_Exercise set_
A) List every kind of fish named in the forum thread on braid and spincast reels.
B) Pick up the forum thread on using braid with spincast reels at the point where it stops, and carry it forward.

_Quoted passage_
════════════════════

# Braid and spincast reels



## Troy Dave (Jan 26, 2007)

I am thinking of trying some Sufix 832 on an old Wright McGill 88 spincast reel. Does anyone know of any problems other than wear to the line winder pin. I will probably only use it 10 to 12 times in the fall and maybe a half dozen times in the spring for evening saugeye fishing. I have too much trouble fouling up my spinning reel after dark and thought this was an easy way to solve it.


----------



## Jmsteele187 (Dec 22, 2011)

Just make sure you use a mono backing line, otherwise the line will slip on the spool. Other than that, I think that line is great. I use it on a couple of my setups.


Posted using Outdoor Hub Campfire


----------



## mck1975 (Jun 18, 2009)

832 is pretty much all I use now, casting & spinning and have had great success with it.


----------



## Intimidator (Nov 25, 2008)

Troy Dave said:


> I am thinking of trying some Sufix 832 on an old Wright McGill 88 spincast reel. Does anyone know of any problems other than wear to the line winder pin. I will probably only use it 10 to 12 times in the fall and maybe a half dozen times in the spring for evening saugeye fishing. I have too much trouble fouling up my spinning reel after dark and thought this was an easy way to solve it.


Dave
I use a "Coffee Grinder" almost 75% of the time...especially when I'm Bank and Boat fishing at night. I use the Abu Garcia Abumatic 1276SLI, which is made for braid/superline...it is only $65. I have had 3 of them for 6 years now and had to replace 1 thumb button in that time...Mine have worked perfectly for Crappie, Bass, and as you know, Walleye!
My braid of choice is the Dawai Samurai, but I have tried almost all of them.
On a spincast, you need to put a piece of electrical tape on the bare spool and then tightly wind on the braid and fill the spool. The one problem you will have with "Coated" braids like the 832, Regular PP, or Spiderwire, is that after the coating wears off the braid will stick inside the Spincast....once you get the line all wet again it is OK, but expect a few short casts and lures flying off into the sunset if you forget to wet the line first before going for that Monster cast! You can also cut off the line as the coating comes off, which gets expensive!
You can also use the 17lb Brown Nanofil on a spincast which also makes for a very good setup at CJ, it gives you the strength AND HUGE casts!


----------



## sherman51 (Apr 12, 2011)

your probably not going to get the casting distance from a spincast reel that you would a spinning reel but it should work. the braid has no line memery and its going to drag coming off the spool and out the front hole. and like already said you should use a mono backing to keep the line from slipping on the spool.

i spooled up my diver reels for erie and didnt use a mono backing and some of them was giving me a reel problem. i even sent then in to be repaired. the only thing he found wrong was the braid was slipping on the spool. he put pins in the arbors to tie the line to. now those reels work good. and i just use a mono backing on the rest of them and have had no problems.
sherman


----------



## Intimidator (Nov 25, 2008)

sherman51 said:


> your probably not going to get the casting distance from a spincast reel that you would a spinning reel but it should work. the braid has no line memery and its going to drag coming off the spool and out the front hole. and like already said you should use a mono backing to keep the line from slipping on the spool.

════════════════════

_Information shown_
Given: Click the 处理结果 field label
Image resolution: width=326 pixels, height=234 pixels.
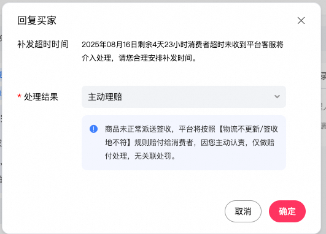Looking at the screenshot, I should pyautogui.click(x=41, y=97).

════════════════════

_Results_
A)
- saugeye
- crappie
- bass
- walleye

B)
> 
> Nanofil will cure the casting problem, if that is important, this is one of the reasons I fish with this combo. I can cast my 1276 with Nanofil farther than any baitcast or spinner. When I fish from bank in the Winter and early Spring, I HAVE TO BE ABLE TO REACH DEEP WATER to catch fish!
> Having no "line memory" actually helps with a spincast, you only lose distance due to drag of the braid against the cap and guides...also, with a spincast you are limited with spool space, this is why you should use the electrical tape and you can fill the entire spool, then it allows line to be cut if you have a problem and after a few times of cutting off, you are not left with just alot of mono for the rest of the night!


----------



## sherman51 (Apr 12, 2011)

great post intimidator, but you could have explained alittle more about using the electrical tape. i have heard about using electrical tape but have never tried it. i have used it where i tie my knots together tying my braid to my mono to keep the knot from catching my line.

do you put a few wraps of line on your spool then put the tape on?? or do you put the tape on the bare spool then just put the line on over the tape?? this information would be a big help on a small reel.

but i like using the mono as a backing on my reels now as i dont have to use as much braid to fill my reels. i use 200 ft of 17 lb mono then 450 ft of braid on my daiwa 17 size reels.
sherman


----------



## Troy Dave (Jan 26, 2007)

I use mono backing on my spinning reel but the electrical tape sounds like a good idea to try on the spincast as it is a small spool.


----------



## Intimidator (Nov 25, 2008)

sherman51 said:


> great post intimidator, but you could have explained alittle more about using the electrical tape. i have heard about using electrical tape but have never tried it. i have used it where i tie my knots together tying my braid to my mono to keep the knot from catching my line.
> 
> do you put a few wraps of line on your spool then put the tape on?? or do you put the tape on the bare spool then just put the line on over the tape?? this information would be a big help on a small reel.
> 
> ...



Sorry Sherman! I really enjoy trying to pass on knowledge but don't always know what people know and what questions they have, I try to keep it brief and hopefully as you did, they'll ask questions!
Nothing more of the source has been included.